The guitar is not perfect. There are a few negative points
1. The body does not have a cutout for your thigh. Many of the headstock-less "ergo" guitars have a cutout near the bottom for your thigh. Since the HH2 does not have this, you end up resting the guitar's tuners against your leg when you play sitting. Note the bottom/rear leg cutout on this Strandberg guitar. Some feel this is ugly but it does put the guitar in classical position without your leg resting against the tuners (Figure 1).
2. The gear ratio of the tuners is too high in my opinion. I would like some finer adjustment because just the tiniest turn of the gear changes the pitch too drastically and it's sometimes difficult to fine tune it. I think this is a compromise because if they used a lower gear ratio, it would be too hard to initially tune the string to pitch but I'd rather deal with that.

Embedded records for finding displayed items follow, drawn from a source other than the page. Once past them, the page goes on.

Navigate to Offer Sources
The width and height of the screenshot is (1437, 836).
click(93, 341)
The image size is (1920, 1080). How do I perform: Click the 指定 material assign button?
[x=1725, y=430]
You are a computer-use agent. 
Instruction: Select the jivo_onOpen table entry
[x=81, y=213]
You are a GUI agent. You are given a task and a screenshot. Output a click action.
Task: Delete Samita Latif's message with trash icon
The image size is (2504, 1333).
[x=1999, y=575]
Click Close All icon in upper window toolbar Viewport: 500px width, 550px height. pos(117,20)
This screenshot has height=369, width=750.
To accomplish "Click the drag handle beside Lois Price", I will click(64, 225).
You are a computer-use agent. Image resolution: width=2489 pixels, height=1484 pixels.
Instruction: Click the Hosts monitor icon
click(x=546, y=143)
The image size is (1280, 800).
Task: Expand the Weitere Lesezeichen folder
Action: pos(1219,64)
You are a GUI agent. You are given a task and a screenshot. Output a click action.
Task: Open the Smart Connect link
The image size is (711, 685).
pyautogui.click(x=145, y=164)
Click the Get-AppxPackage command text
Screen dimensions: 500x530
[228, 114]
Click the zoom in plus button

3. I'm not crazy about the mini toggle switch for the pickup selector. I'd rather have a full size switch.
4. While the guitar is not neck heavy, the position of the strap buttons cause the guitar to tip forward when it’s being supported on the strap. This happens no matter which strap button you choose on the bottom of the guitar. I found that if I use the bottom strap button and then position my strap in front of the upper strap button it mitigates this issue somewhat. I made a more permanent solution by cutting a second strap hole in my strap positioned so that my strap now attaches to both buttons. The lower button does the actual holding of the guitar and the upper button’s attachment to the strap keep it from tipping forward.
To conclude, the Carvin Holdsworth is a ridiculously great and modern ergo-guitar at a ridiculously cheap price. The entry level price for the guitar is $1250 and that's what Allan Holdsworth uses. He doesn't play one with quilted top and upgraded woods. He plays the stock model. That would be my recommendation as well.